Most quota configurations do not need to include data protection overhead calculations, and therefore do not need to include physical space, but instead can include logical space (either file system logical size, or application logical size). If you do not include data protection overhead in usage calculations for a quota, future disk usage calculations for the quota include only the logical space that is required to store files and directories. Space that is required for the data protection setting of the cluster is not included.

Consider an example user who is restricted by a 40 GB quota that does not include data protection overhead in its disk usage calculations. (The 40 GB quota includes file system logical size or application logical size.) If your cluster is configured with a 2x data protection level and the user writes a 10 GB file to the cluster, that file consumes 20 GB of space but the 10GB for the data protection overhead is not counted in the quota calculation. In this example, the user has reached 25 percent of the 40 GB quota by writing a 10 GB file to the cluster. This method of disk usage calculation is recommended for most quota configurations.

If you include data protection overhead in usage calculations for a quota, future disk usage calculations for the quota include the total amount of space that is required to store files and directories, in addition to any space that is required to accommodate your data protection settings, such as parity or mirroring. For example, consider a user who is restricted by a 40 GB quota that includes data protection overhead in its disk usage calculations. (The 40 GB quota includes physical size.) If your cluster is configured with a 2x data protection level (mirrored) and the user writes a 10 GB file to the cluster, that file actually consumes 20 GB of space: 10 GB for the file and 10 GB for the data protection overhead. In this example, the user has reached 50 percent of the 40 GB quota by writing a 10 GB file to the cluster.

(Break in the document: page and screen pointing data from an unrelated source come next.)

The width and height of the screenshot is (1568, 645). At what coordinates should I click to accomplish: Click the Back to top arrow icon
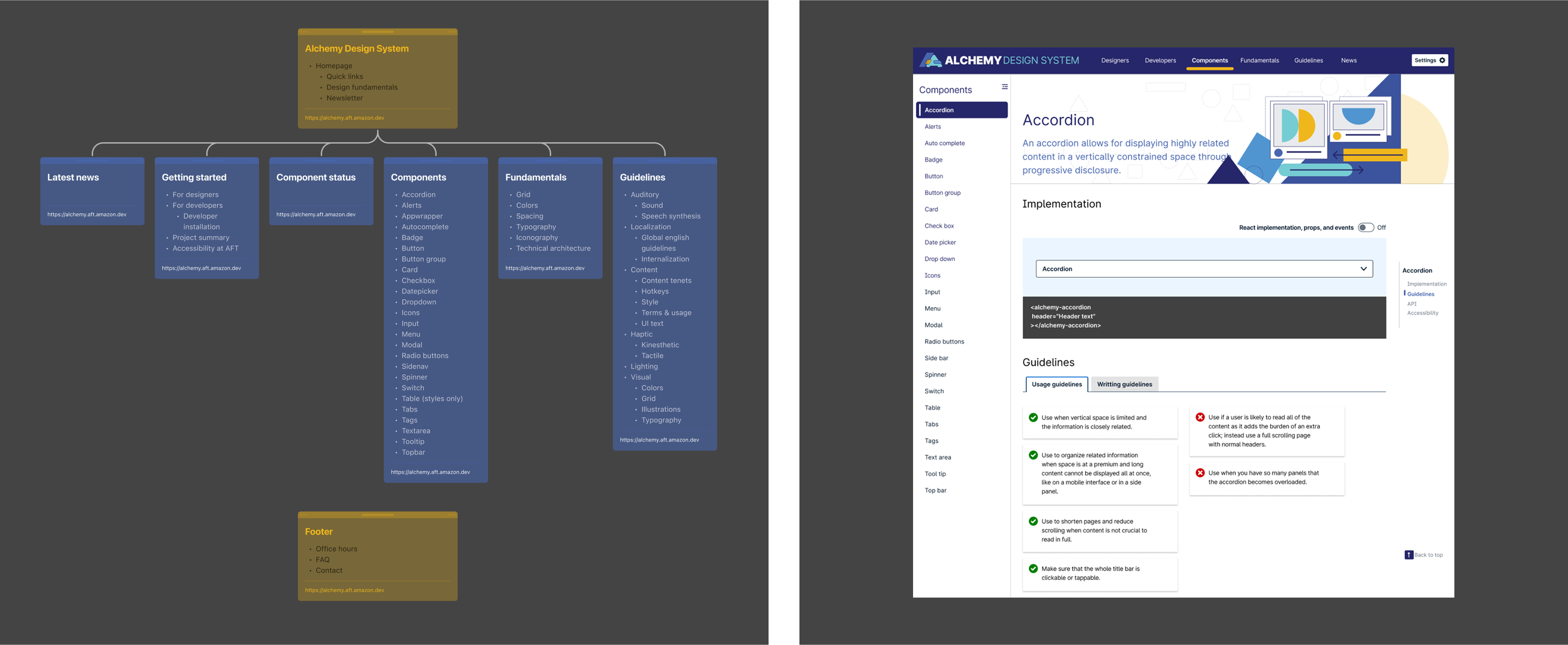[1410, 554]
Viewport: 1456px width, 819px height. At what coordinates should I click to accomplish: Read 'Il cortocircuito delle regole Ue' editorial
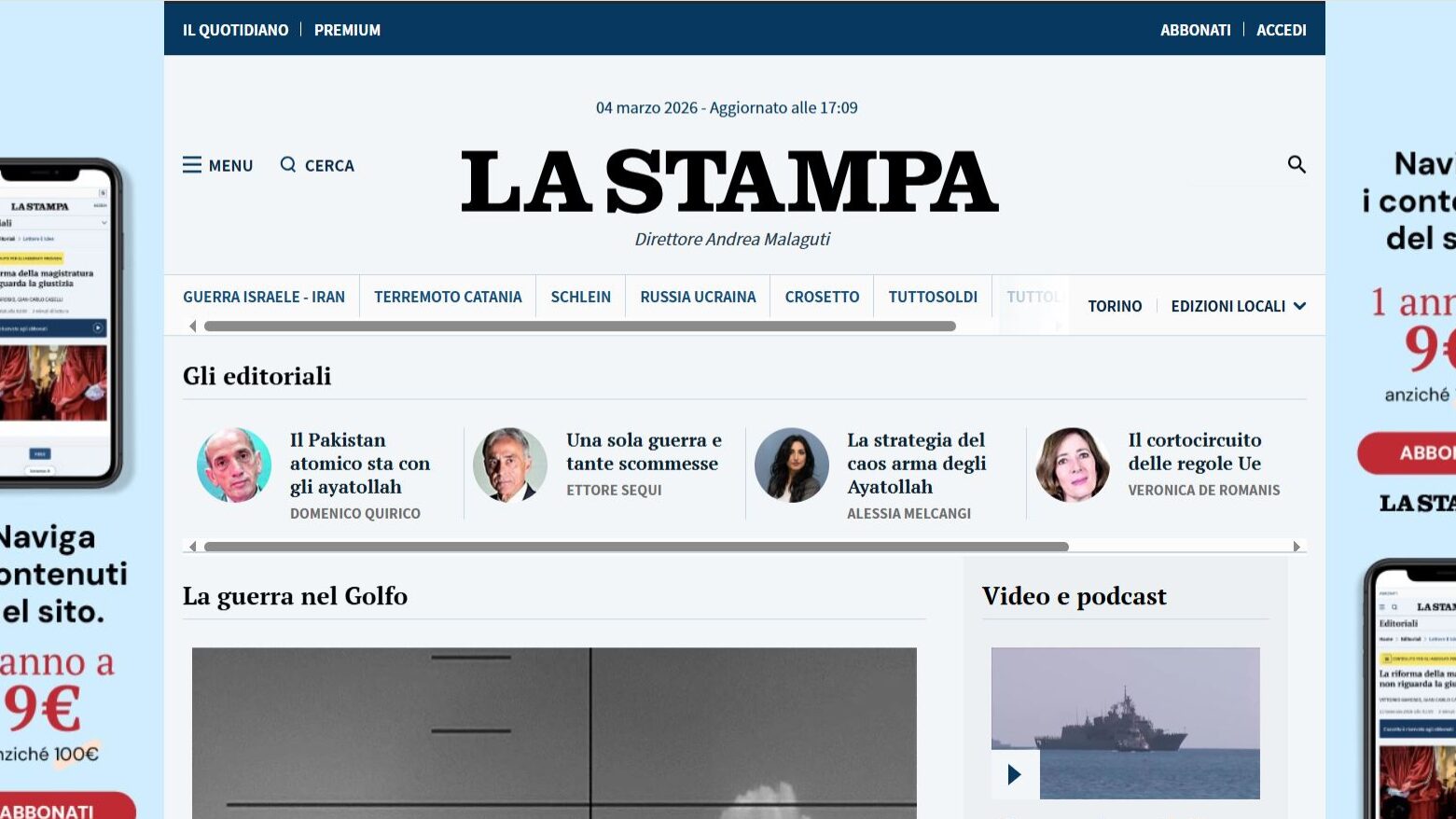click(1194, 451)
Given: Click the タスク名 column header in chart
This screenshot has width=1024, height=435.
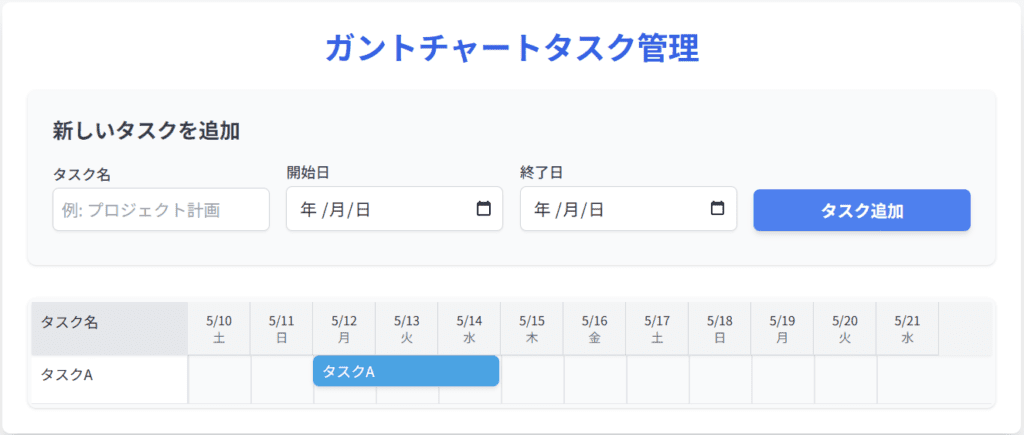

NOTE Cloned and deduplicated files are treated as ordinary files by quotas. If the quota includes data protection overhead, the data protection overhead for shared data is not included in the usage calculation.

You can configure quotas to include the space that is consumed by snapshots. A single path can have two quotas applied to it: one without snapshot usage, which is the default, and one with snapshot usage. If you include snapshots in the quota, more files are included in the calculation than are in the current directory. The actual disk usage is the sum of the current directory and any snapshots of that directory. You can see which snapshots are included in the calculation by examining the .snapshot directory for the quota path.

NOTE Only snapshots created after the QuotaScan job finishes are included in the calculation.